Un duello che va avanti da oltre due anni e mezzo, dietro a politiche e losche logiche di finanziamento, che infestano anche l’amministrazione delle istituzioni scientifiche. Secondo quanto riportato dal Giornale di Vicenza, tre milioni di euro sarebbero stati stanziati dal ministero (ai tempi del ministro Fazio), per l’Izsve e la struttura della Capua. Ma per essere investiti all’interno dell’istituto stesso, a Legnaro, a detta di Andrighetto. E non in strutture altrui come la Torre.

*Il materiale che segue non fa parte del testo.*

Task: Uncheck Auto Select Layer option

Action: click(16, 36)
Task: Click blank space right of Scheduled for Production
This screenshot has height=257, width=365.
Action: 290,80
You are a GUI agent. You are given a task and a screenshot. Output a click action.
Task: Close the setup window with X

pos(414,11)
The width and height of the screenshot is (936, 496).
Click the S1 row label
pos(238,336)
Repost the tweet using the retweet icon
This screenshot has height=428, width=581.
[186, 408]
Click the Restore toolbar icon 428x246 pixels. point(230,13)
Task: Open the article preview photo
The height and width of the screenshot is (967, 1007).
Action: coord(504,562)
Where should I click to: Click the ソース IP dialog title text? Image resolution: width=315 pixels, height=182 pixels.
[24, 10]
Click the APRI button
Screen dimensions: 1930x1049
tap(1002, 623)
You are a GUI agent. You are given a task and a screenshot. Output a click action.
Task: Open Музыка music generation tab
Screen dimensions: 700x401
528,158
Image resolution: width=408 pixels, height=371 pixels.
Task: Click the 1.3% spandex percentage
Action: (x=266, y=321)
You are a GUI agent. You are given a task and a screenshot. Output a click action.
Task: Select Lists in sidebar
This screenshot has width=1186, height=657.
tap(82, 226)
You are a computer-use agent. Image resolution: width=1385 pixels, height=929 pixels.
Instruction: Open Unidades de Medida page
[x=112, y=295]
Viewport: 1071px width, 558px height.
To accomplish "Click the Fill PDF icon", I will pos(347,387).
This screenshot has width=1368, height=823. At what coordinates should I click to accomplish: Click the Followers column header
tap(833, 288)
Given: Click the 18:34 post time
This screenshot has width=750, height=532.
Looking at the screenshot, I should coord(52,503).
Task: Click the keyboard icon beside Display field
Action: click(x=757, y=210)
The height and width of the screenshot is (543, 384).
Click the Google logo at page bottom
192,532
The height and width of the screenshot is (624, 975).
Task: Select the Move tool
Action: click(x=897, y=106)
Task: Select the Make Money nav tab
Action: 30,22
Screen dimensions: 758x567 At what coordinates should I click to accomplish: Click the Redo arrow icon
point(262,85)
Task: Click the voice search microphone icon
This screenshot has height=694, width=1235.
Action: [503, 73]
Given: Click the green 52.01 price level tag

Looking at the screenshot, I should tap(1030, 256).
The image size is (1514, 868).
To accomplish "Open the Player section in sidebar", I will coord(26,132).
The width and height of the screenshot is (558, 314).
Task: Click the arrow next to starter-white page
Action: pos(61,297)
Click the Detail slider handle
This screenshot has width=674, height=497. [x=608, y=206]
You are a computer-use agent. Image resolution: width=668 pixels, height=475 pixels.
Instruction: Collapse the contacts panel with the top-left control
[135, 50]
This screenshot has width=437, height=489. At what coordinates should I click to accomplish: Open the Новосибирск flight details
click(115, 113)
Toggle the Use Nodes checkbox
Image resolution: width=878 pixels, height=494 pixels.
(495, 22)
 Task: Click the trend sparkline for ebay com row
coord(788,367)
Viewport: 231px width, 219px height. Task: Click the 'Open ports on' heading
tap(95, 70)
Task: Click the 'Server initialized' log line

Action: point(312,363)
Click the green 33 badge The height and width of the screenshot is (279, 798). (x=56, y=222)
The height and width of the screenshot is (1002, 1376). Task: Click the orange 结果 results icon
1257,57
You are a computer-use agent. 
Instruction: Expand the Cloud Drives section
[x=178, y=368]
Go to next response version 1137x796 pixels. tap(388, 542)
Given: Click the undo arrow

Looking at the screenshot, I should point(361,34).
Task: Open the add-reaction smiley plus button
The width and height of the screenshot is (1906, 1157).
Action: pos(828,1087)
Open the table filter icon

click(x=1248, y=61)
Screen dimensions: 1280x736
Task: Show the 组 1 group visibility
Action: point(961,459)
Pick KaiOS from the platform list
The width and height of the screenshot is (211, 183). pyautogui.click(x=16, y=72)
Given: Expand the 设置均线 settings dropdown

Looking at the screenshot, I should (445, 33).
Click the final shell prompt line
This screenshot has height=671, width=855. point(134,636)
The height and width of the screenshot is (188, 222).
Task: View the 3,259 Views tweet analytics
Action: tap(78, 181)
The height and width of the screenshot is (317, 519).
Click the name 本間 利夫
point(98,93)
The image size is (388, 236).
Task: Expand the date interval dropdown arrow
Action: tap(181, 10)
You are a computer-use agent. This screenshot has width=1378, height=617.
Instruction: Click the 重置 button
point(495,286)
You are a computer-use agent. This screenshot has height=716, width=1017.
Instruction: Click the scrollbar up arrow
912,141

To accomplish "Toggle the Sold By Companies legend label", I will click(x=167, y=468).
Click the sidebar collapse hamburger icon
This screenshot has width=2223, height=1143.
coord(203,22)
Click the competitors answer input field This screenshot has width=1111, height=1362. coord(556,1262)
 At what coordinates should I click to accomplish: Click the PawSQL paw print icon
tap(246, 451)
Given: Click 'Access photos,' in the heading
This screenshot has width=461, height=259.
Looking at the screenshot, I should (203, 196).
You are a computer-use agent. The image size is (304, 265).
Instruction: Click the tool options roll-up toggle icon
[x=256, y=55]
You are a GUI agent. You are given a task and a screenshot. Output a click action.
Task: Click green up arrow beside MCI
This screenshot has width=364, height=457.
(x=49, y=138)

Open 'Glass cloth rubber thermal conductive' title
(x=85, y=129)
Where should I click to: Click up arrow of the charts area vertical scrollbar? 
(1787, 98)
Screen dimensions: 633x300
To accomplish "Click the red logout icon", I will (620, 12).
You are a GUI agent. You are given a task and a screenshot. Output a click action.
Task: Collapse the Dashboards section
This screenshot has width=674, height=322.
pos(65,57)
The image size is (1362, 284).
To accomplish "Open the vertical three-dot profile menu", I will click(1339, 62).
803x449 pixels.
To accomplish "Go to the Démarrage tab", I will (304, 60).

A rimetterci ancora una volta sono i ricercatori, sfiniti da questa situazione e coinvolti in giochi di potere, in cui non hanno parola. E la ricerca scientifica, che non riesce a essere libera e inevitabilmente ne risente. Il nostro Paese non riesce a valorizzare i talenti. E non c’è da stupirsi se i ricercatori vanno a lavorare oltre confine. La burocrazia, l’inefficienza, le piccole invidie personali sono tutti attori responsabili di questa fuga, della dispersione di intelligenza e competenze a cui l’Italia non sa porre un freno. Fintanto che non metterà al centro di tutto la meritocrazia, e fintanto che le eccellenze non verranno premiate.